The Department of Transportation, which has for years failed to fix dangerous and congested conditions on the shared foot and bike path on the Brooklyn Bridge, hinted on Thursday night that it might now consider a bike lane on the roadbed of the fabled span itself -- though it's unclear how seriously anyone should take the prospect, given that the agency's commissioner dismissed it out of hand only a few months ago.
DOT community liaison Emily Riquelme told members of Brooklyn Community Board 2 that the agency might soon announce "a study about the feasibility of a bikeway on the mainline of the Brooklyn Bridge."
The comments, first reported by the Brooklyn Paper, are the first hint that the agency might be reconsidering its long-standing aversion to a redesign of the roadway itself.

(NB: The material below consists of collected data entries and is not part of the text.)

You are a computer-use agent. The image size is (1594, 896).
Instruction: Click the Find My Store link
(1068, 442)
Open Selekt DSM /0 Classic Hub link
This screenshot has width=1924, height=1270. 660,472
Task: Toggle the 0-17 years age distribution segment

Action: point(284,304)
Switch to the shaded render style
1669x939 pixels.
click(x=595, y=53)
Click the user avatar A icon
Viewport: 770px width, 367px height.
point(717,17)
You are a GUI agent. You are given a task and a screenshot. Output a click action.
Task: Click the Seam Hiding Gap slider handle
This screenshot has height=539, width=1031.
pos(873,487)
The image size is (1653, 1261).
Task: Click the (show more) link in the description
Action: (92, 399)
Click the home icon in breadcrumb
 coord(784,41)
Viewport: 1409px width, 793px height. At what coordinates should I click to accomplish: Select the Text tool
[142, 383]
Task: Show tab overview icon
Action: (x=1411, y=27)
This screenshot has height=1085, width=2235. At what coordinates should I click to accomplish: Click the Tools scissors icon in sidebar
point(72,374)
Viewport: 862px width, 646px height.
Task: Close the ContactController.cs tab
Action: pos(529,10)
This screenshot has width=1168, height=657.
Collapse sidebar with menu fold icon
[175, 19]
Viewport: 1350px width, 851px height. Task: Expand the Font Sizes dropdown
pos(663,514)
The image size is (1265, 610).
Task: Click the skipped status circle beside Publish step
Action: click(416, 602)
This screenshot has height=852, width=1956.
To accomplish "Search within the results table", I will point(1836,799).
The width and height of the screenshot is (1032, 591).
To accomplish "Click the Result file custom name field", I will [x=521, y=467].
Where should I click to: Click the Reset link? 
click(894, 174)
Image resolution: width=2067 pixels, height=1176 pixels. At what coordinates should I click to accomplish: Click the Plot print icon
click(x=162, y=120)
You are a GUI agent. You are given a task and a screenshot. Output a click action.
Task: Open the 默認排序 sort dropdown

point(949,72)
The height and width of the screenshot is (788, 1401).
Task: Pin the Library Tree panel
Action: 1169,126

It also adds a new plot twist to a long-running soap opera centered around the agencies inability to figure out what to do with a massive crowds of tourists and commuter cyclist who rely on the bridge's extremely narrow shared path.
The agency had previously said that it was looking at expanding the current pedestrian/cycling promenade, but that it had to finish a cable inspection before determining whether the plan was workable. In 2017, the agency announced the cable study would start in 2019 and last for two years, but earlier this year, DOT commissioner Polly Trottenberg revealed that it had failed to begin the study, and said the study would finally be completed this June.
It appears that the study has healed its first spoiled fruit: Riquelme told CB2 that a study for a pedestrian walkway on the Brooklyn Bridge was found to be unfeasible (though it is unclear if she was referring to the cable inspection study or some other study).
Trottenberg at one time said that taking a lane of car traffic from the bridge and giving it to cyclists was too difficult from both a safety and traffic perspective. The commissioner said that traffic modeling around removing a car lane on the Brooklyn Bridge "showed it produced pretty extraordinary traffic back-ups that made their way through the whole network of downtown Brooklyn" in 2017, and that an attractive lane for cyclists would be a difficult fit on the bridge.
The DOT also did not respond to a question as to whether the agency's thinking around the bridge's traffic patterns has changed to the point where a new study could show putting a bike lane on the roadbed would be feasible, nor did it respond to a question on what the timeframe for this study would be.
But the DOT isn't the only entity looking at ways to improve the pedestrian and cyclist experience on the Brooklyn Bridge. City Council Speaker Corey Johnson launched a redesign competition with the Van Alen Institute this year that encouraged the public to submit its best ideas to improve the promenade and even the road on the bridge. Architect John Massengale took the prompt and suggested a completely car-free Brooklyn Bridge, which he suggested could also be used to pave the way for parks and housing on the Brooklyn side of the bridge.
And even before Riquelme told CB2 to stand by for an announcement of some time, a coalition including Transportation Alternatives, Bike New York and Streetsblog parent company Open Plans, sent the DOT a letter asking it to consider opening a lane of the Brooklyn Bridge and Queensboro Bridge.
"We need a plan to open vehicle lanes to cyclists, while maintaining existing shared facilities exclusively for pedestrians," the coalition wrote in its letter sent on June 17, in which the group pointed out that an increase of bike traffic was going to collide with a return of pedestrian traffic on the narrow shared spaces on both bridges.
Mayor de Blasio has just over 18 months left in office, and the cash-strapped city has already cut cycling programs from the budget. That leaves precious little time for a useful study, much less any action the city can take after it's completed.
"Whatever’s going on, if it’s subject to more study then it will run out the clock on the de Blasio administration," said Bike New York spokesman Jon Orcutt.